Records on locating elements on screens

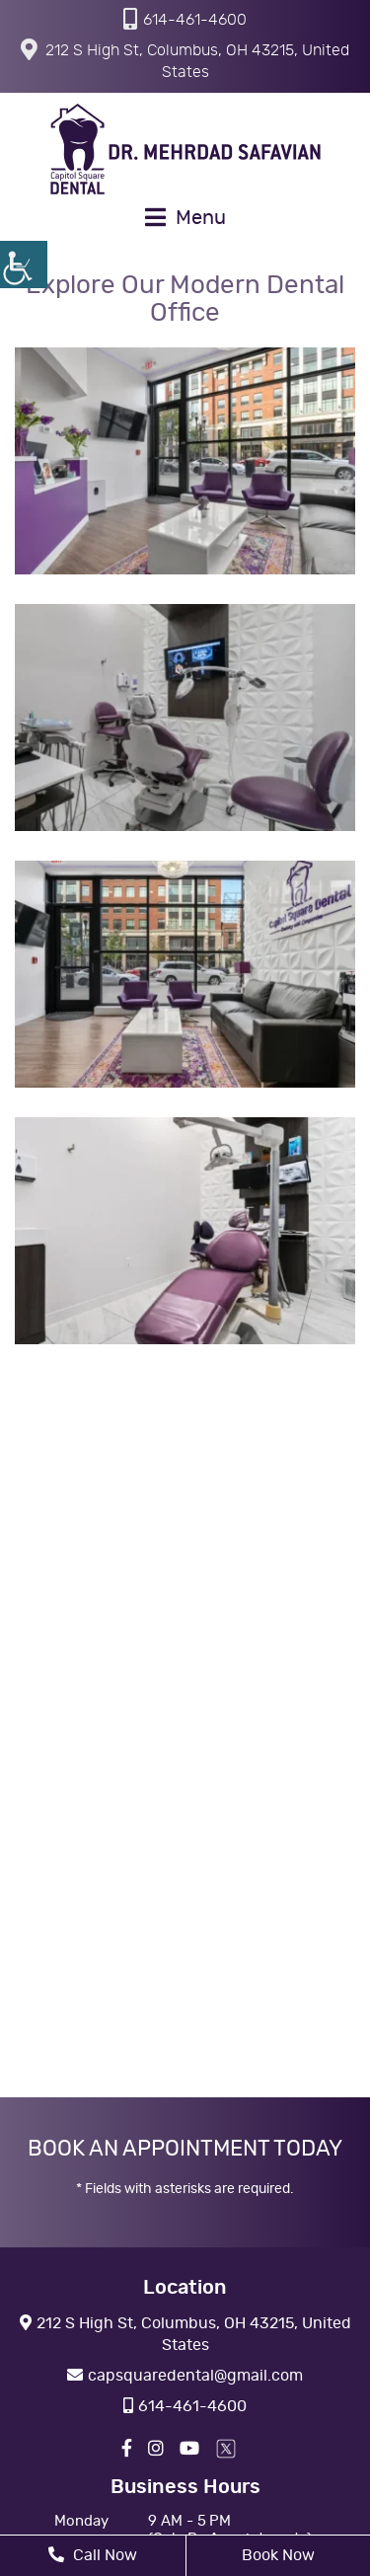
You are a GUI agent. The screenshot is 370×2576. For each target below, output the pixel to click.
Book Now (278, 2555)
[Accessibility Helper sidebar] (23, 264)
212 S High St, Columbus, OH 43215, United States (185, 58)
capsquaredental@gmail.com (185, 2376)
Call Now (92, 2554)
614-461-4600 (185, 19)
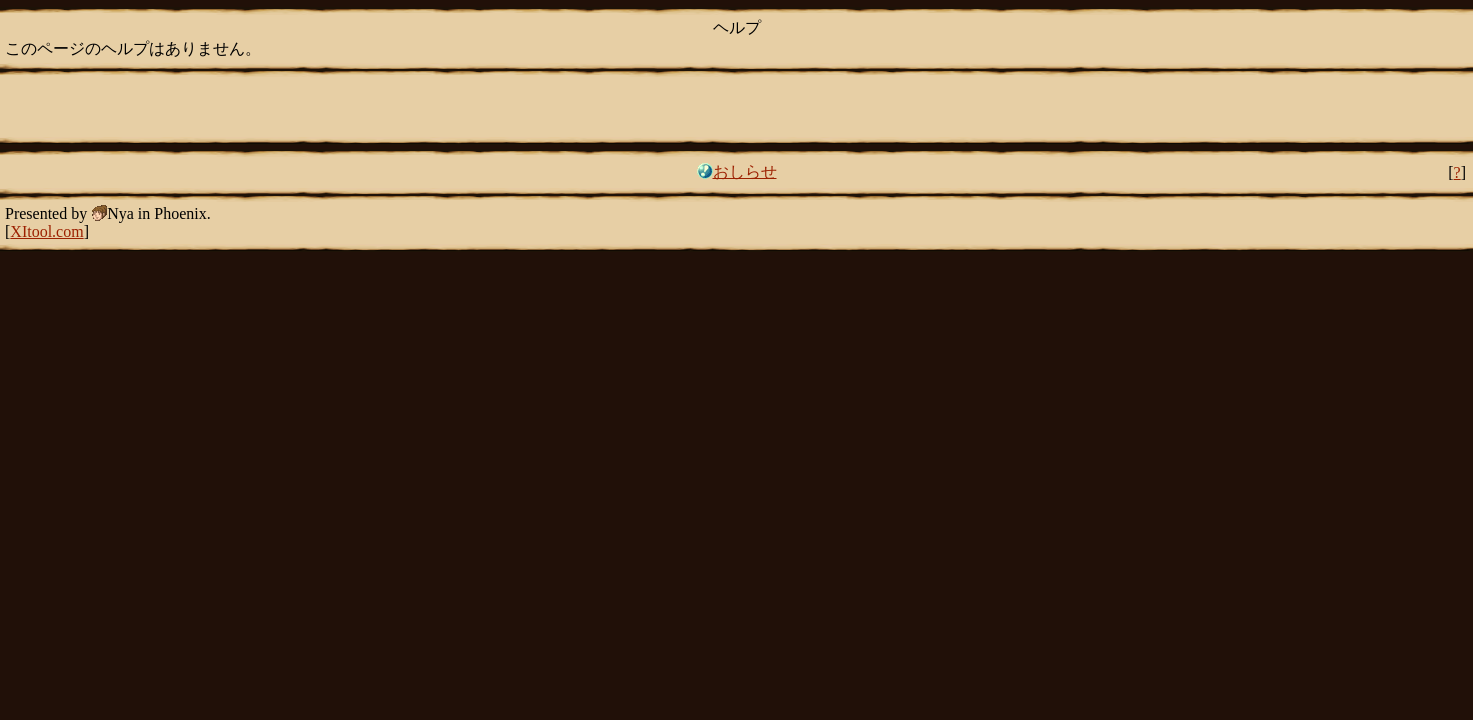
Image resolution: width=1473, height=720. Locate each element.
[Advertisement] (737, 105)
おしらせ (745, 171)
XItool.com (46, 231)
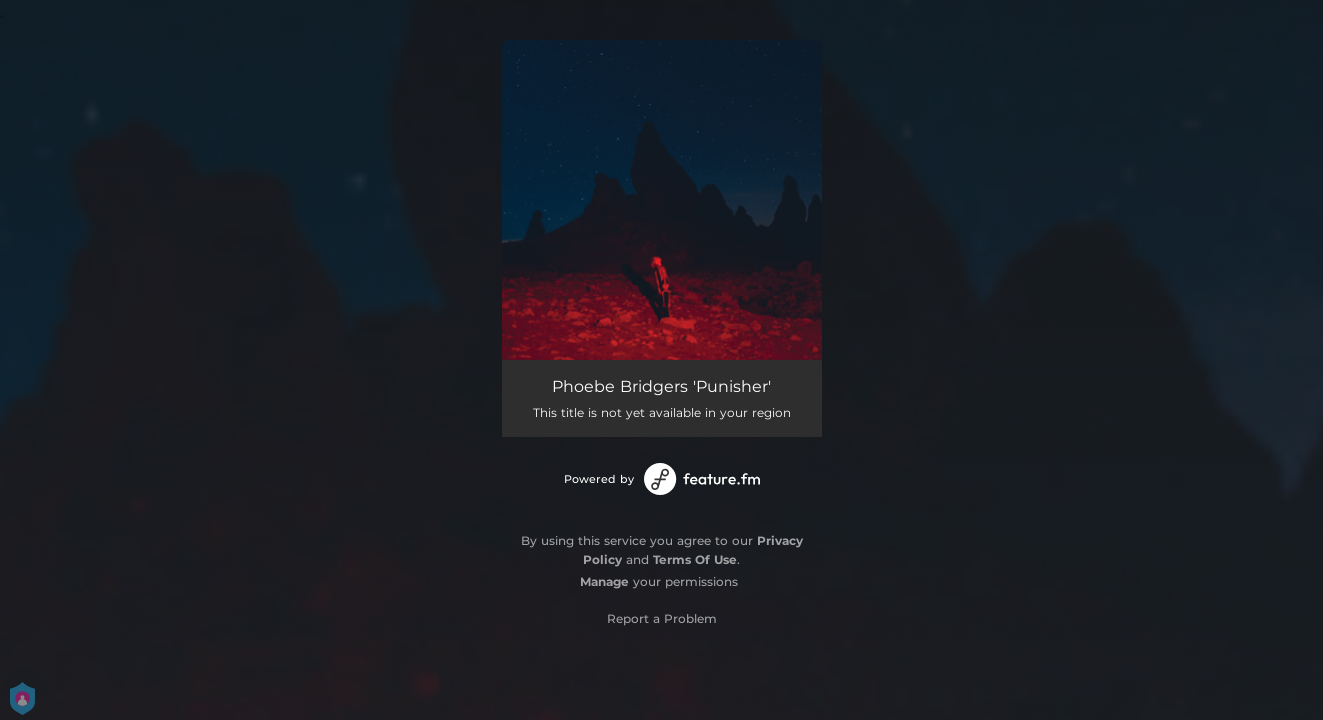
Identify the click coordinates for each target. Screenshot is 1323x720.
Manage (604, 581)
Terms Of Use (695, 559)
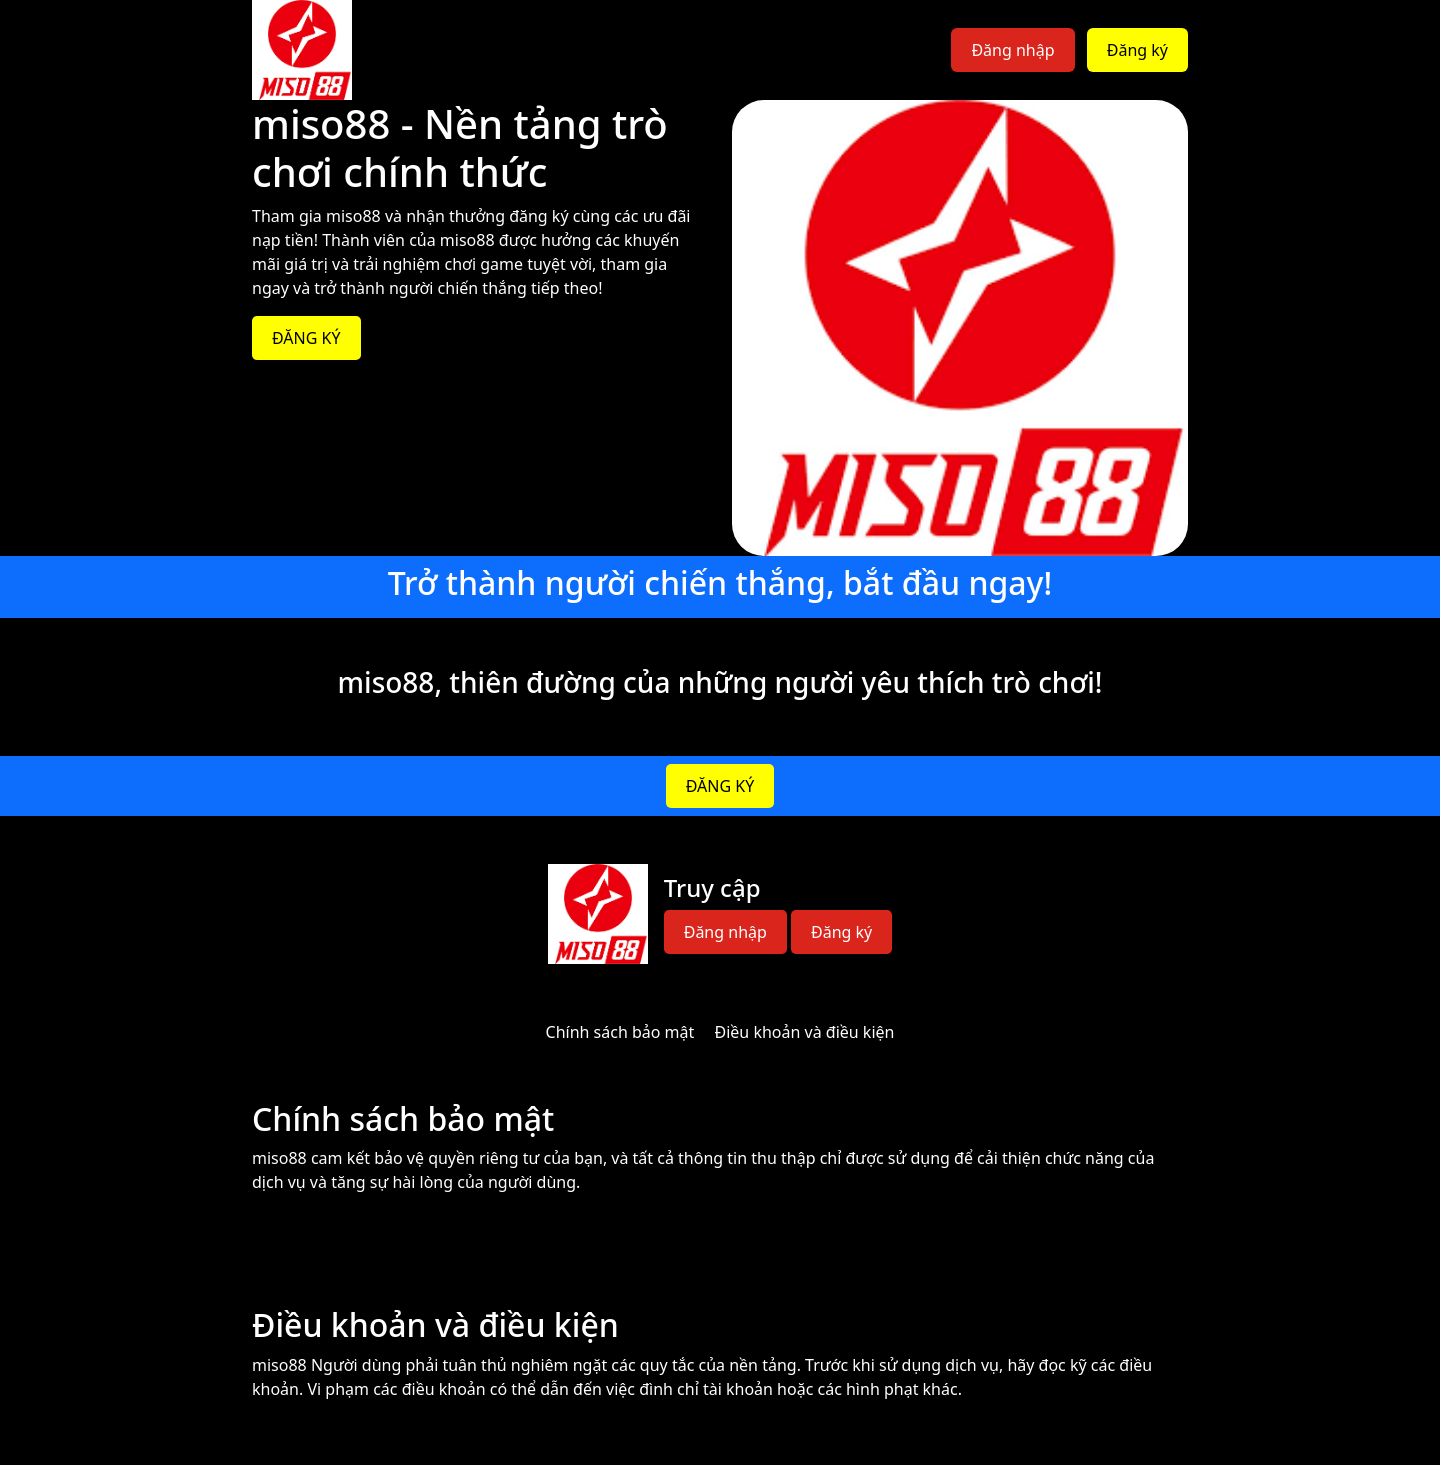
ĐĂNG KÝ (306, 338)
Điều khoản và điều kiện (805, 1032)
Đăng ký (1137, 50)
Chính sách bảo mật (620, 1032)
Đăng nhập (1012, 50)
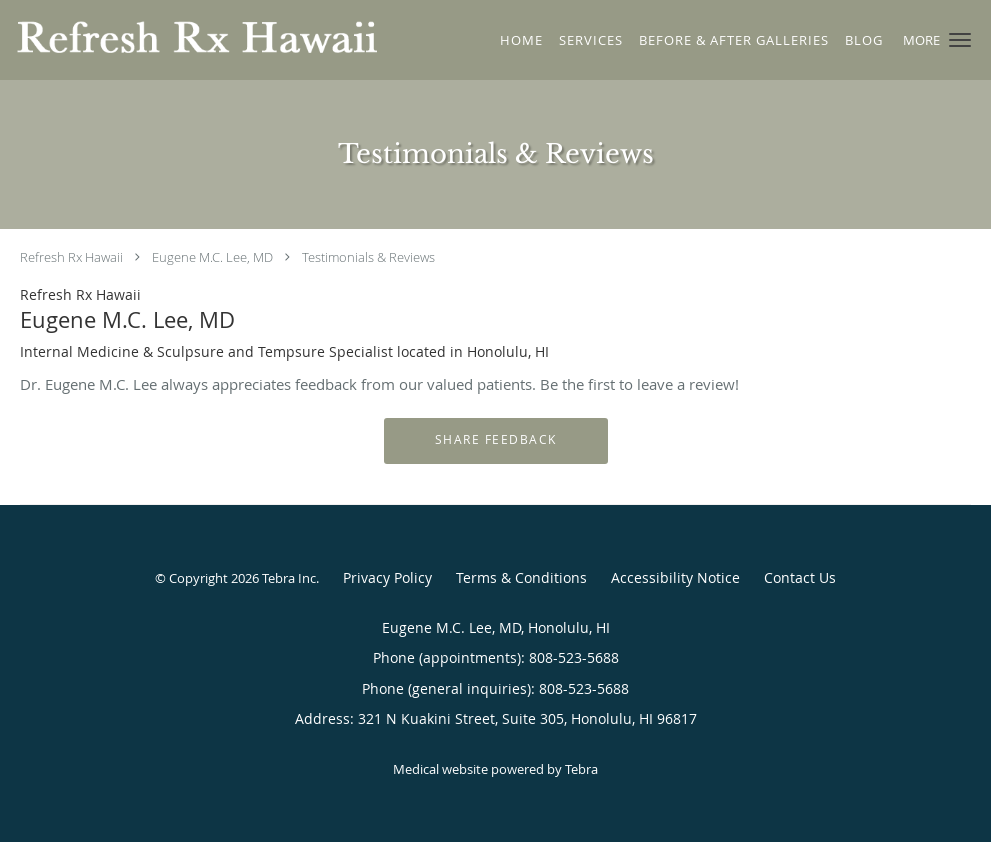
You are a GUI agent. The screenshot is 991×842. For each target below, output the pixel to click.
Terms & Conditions (521, 577)
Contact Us (800, 577)
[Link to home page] (192, 38)
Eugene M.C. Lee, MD (212, 257)
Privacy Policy (387, 577)
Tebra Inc (289, 578)
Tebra (581, 769)
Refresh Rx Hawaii (71, 257)
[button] (960, 40)
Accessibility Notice (675, 577)
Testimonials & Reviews (368, 257)
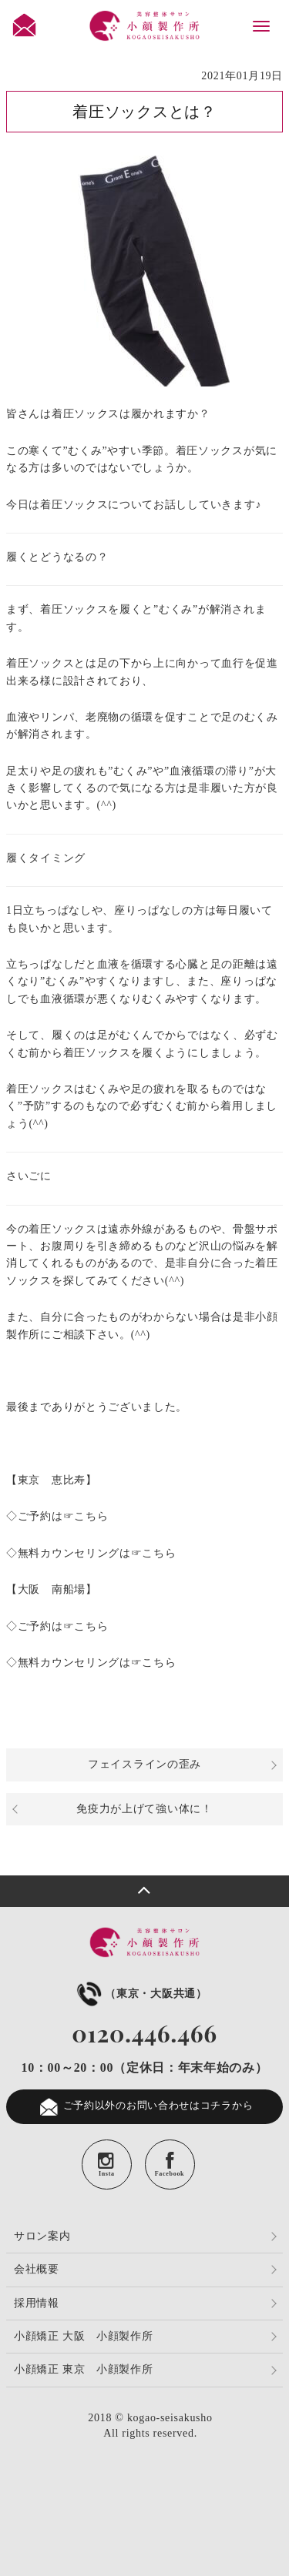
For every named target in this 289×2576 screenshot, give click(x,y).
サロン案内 (42, 2236)
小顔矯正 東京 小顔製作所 (83, 2369)
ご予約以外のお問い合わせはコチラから (145, 2106)
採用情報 (36, 2303)
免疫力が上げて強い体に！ (144, 1809)
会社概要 (36, 2269)
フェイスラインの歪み (144, 1764)
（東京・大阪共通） (140, 1993)
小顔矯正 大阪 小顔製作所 (83, 2336)
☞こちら (86, 1516)
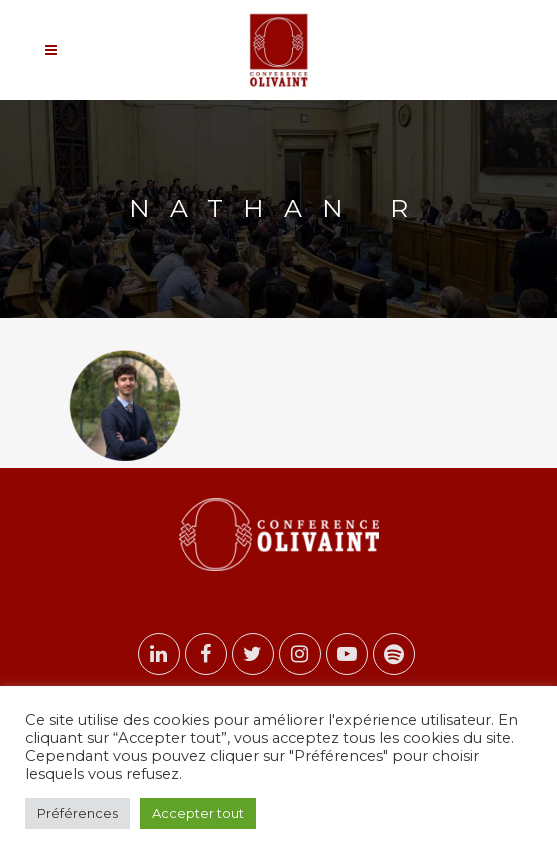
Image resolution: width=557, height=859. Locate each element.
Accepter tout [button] (198, 813)
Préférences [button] (77, 813)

**Task directions**
Collect every line of the records above that contains the string "output", treating uppercase and lowercase letters as distinct.

**Solved problem**
You are a GUI agent. The screenshot is 370×2576. For each target below, output the pixel to click.
You are a GUI agent. The screenshot is 991×842. For each target below, output the pixel to click.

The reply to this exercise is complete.